By John Garvey, President
The Catholic University of America Magazine, Summer 2016
In this issue of The Catholic University of America Magazine, we have three feature articles dedicated to topics of mercy (pages 20–35) in honor of this Jubilee Year of Mercy. In keeping with this theme, we asked President Garvey to share his well-received Commencement remarks to the Class of 2016 with magazine readers. It has been edited for space.
Pope Francis has proclaimed this a Jubilee Year of Mercy. It’s not mercy I’m interested in. It’s asking for it. Repentance, unlike mercy, is not a divine attribute. It’s a virtue for sinners and stumblers. Maybe that’s why we’re so bad at it. One of our candidates for president put it this way last fall: “I think apologizing is a great thing, but you have to be wrong.”
St. Thomas says that the virtue of repentance has three effects: sorrow, confession, and satisfaction. It’s the second part we struggle with. We don’t like to say we’re sorry.
We say “Sorry but ...”. This is what the lawyers call confession and avoidance. Adam admitted he ate the apple. But, he said, “It was the woman you gave me who gave me the fruit.” Like it was Eve’s fault. Or God’s!

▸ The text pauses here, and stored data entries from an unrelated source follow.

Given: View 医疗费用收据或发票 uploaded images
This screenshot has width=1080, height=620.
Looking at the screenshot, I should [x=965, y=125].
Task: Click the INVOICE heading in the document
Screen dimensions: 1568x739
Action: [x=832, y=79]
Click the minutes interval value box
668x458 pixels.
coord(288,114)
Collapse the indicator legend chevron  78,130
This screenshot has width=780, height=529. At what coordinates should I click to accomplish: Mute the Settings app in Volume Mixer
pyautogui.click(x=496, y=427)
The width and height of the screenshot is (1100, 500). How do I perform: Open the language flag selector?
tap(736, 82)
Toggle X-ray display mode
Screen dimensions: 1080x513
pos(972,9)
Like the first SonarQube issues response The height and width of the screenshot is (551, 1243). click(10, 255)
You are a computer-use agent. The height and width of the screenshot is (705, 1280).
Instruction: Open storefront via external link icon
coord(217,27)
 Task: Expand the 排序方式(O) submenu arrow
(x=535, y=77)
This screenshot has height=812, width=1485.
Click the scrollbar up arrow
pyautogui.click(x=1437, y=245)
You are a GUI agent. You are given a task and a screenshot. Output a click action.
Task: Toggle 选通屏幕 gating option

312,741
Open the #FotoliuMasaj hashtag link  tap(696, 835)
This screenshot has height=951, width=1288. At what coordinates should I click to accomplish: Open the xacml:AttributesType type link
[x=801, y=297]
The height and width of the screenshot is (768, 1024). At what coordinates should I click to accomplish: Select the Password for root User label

We say “Sorry if I offended you.” This is the jiujitsu apology. It cleverly shifts the weight of blame. It wasn’t my failing, but your thin skin or wrong-headedness.
Most often we don’t apologize at all. We wait for things to blow over. Or, feeling contrite but reluctant to go the whole hog, we make amends without an apology. Agamemnon did this in the Iliad, after taking Briseis from Achilles. To appease Achilles’s wrath he offered to return her along with vast wealth. But as Maimonides observes, “Someone who injures a colleague or damages his property does not attain atonement, even though he pays him what he owes, until he confesses.”
A good apology follows a simple formula: name the offense, say you’re sorry, ask forgiveness. In The Wind in the Willows Mole tips over Rat’s boat after ignoring Rat’s instruction. The miserable and wet Mole then says: “Ratty, my generous friend! I am very sorry indeed for my foolish and ungrateful conduct ... Indeed, I have been a complete ass, and I know it. Will you overlook this once and forgive me, and let things go on as before?” The effect is remarkable. Rat replies at once: “That’s all right, bless you!” And they go on, closer friends than before.
Repent! A strange message for a commencement address. You’d expect to see it on a sign in Lafayette Park: The end is near! But for graduates on their way out into the world, it’s way more important than remembering to wear sunscreen.
I have been married for 41 years and I have five children, all now grown up. I have had a lot of opportunities to apologize. I have learned that repentance is the duct tape of family life. It can fix anything. “The right words, spoken at the right time,” Pope Francis said, “daily protect and nurture love.”
I promise you. Your life will be happier if you cultivate the virtue of repentance. This sounds counterintuitive. We think of penitents wearing sackcloth and ashes. But when you apologize, you open the door for mercy. And mercy brings peace. Those are the words of absolution: “May God grant you his pardon and peace.”
So make a practice of apologizing. Make confession a part of your routine. At the entrance to the Basilica of the National Shrine of the Immaculate Conception there is a Holy Door opened for this Jubilee Year, for penitents to walk through to receive God’s mercy. That’s us. Before you leave today make a short pilgrimage. It will be a wonderful way to begin the next stage of your journey.